What this task involves »
Please make an exact copy of the lines from the one holding "This screenshot has width=683, height=427." through the end of the data, both ends included, with no pictures.

━━━━━━━━━━━━━━━━━━━━

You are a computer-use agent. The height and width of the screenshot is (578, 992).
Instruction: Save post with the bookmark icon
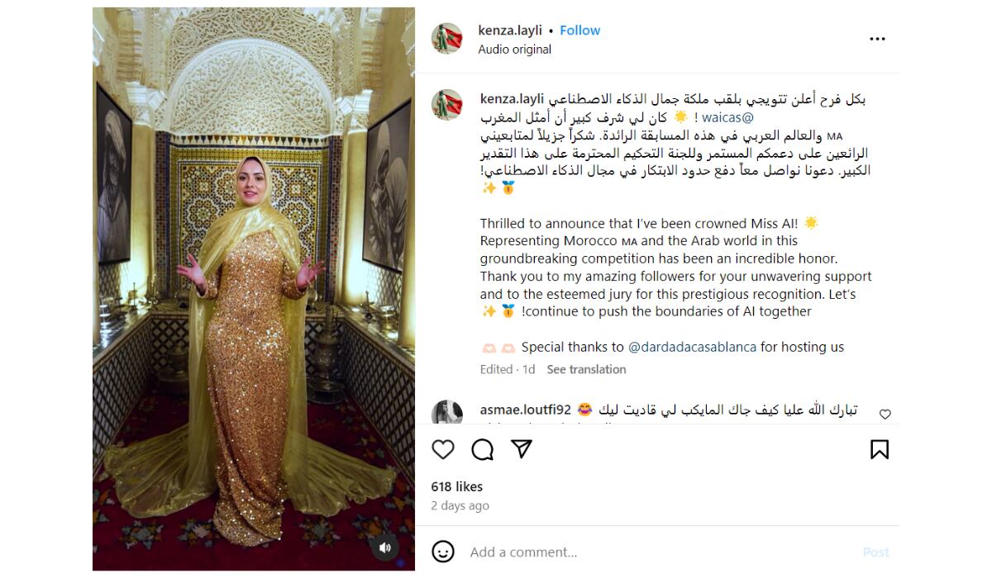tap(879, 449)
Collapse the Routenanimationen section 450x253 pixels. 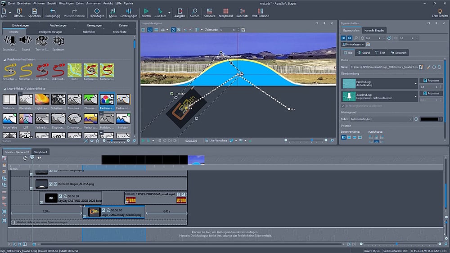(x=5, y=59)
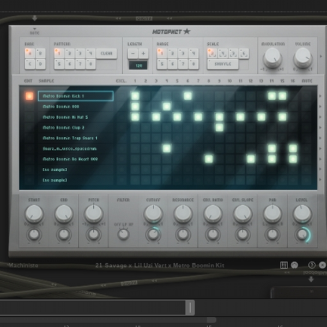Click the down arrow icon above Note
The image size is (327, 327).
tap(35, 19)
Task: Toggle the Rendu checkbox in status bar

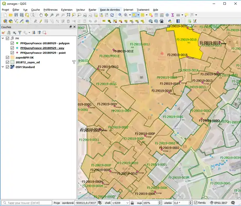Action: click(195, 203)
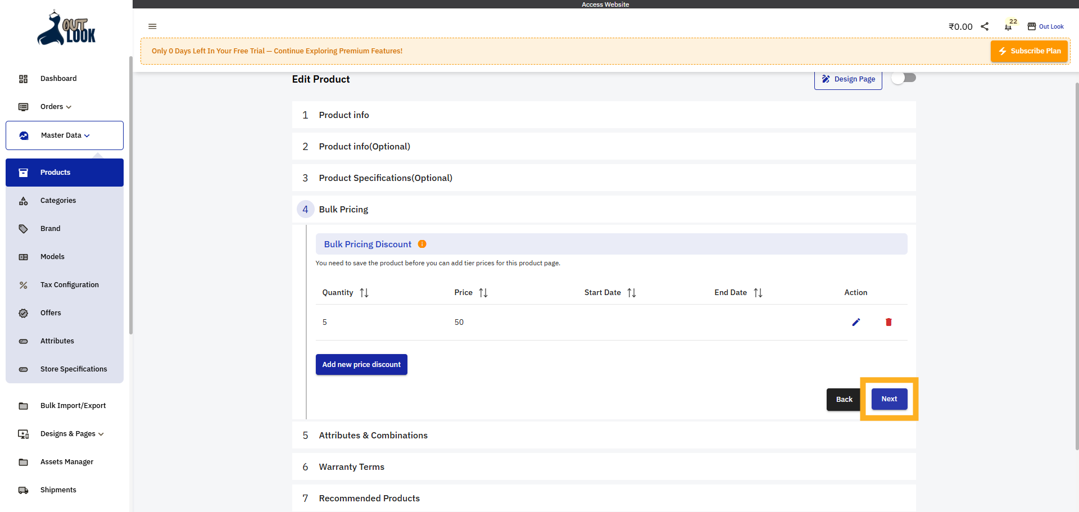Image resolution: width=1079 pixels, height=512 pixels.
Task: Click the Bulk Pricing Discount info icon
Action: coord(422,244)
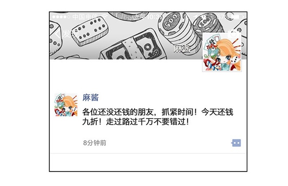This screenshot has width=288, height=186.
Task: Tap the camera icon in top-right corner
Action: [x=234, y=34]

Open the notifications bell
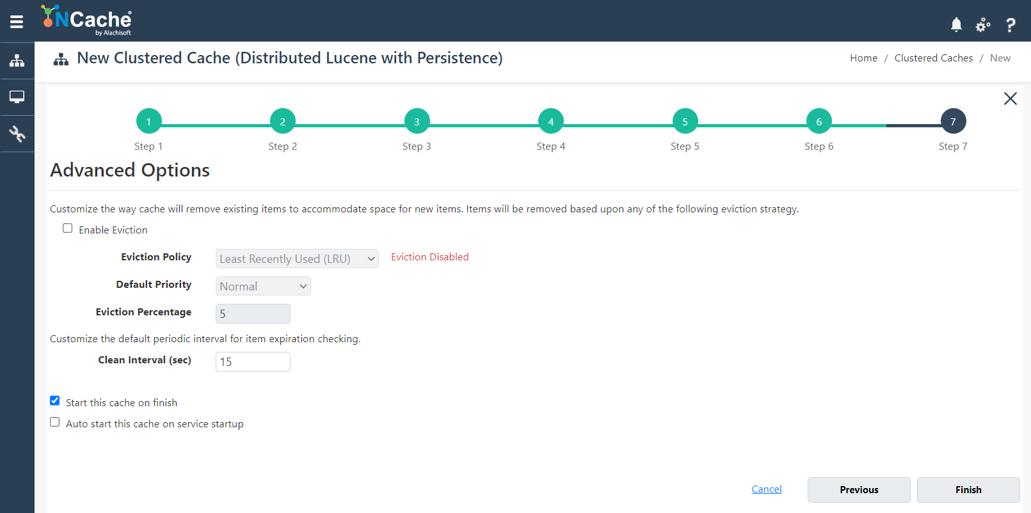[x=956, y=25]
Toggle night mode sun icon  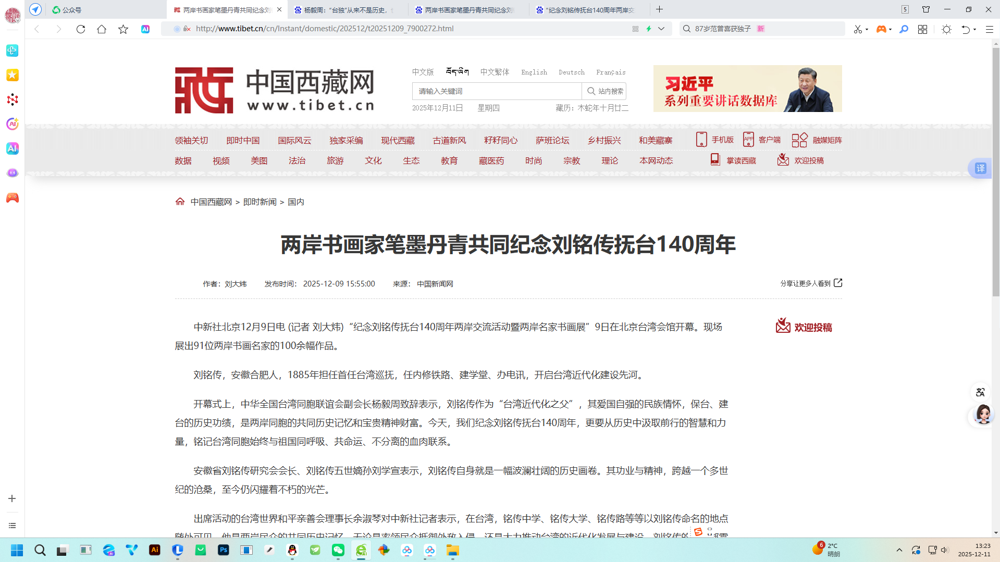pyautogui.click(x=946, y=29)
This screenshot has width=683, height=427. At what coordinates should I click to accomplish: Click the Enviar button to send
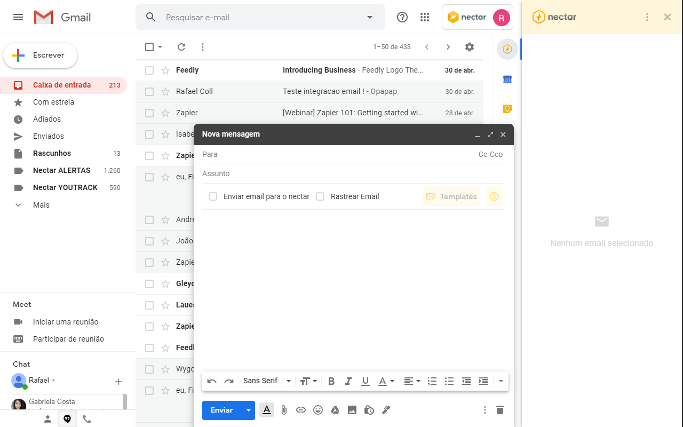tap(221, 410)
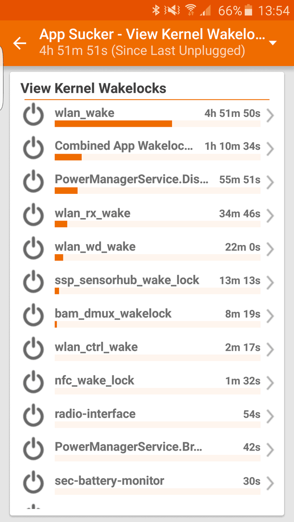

━━━━━━━━━━━━━━━━━━━━

Solved exercise »
This screenshot has width=683, height=427. At what coordinates should I click to accomplish: Click the Enviar button to send
tap(221, 410)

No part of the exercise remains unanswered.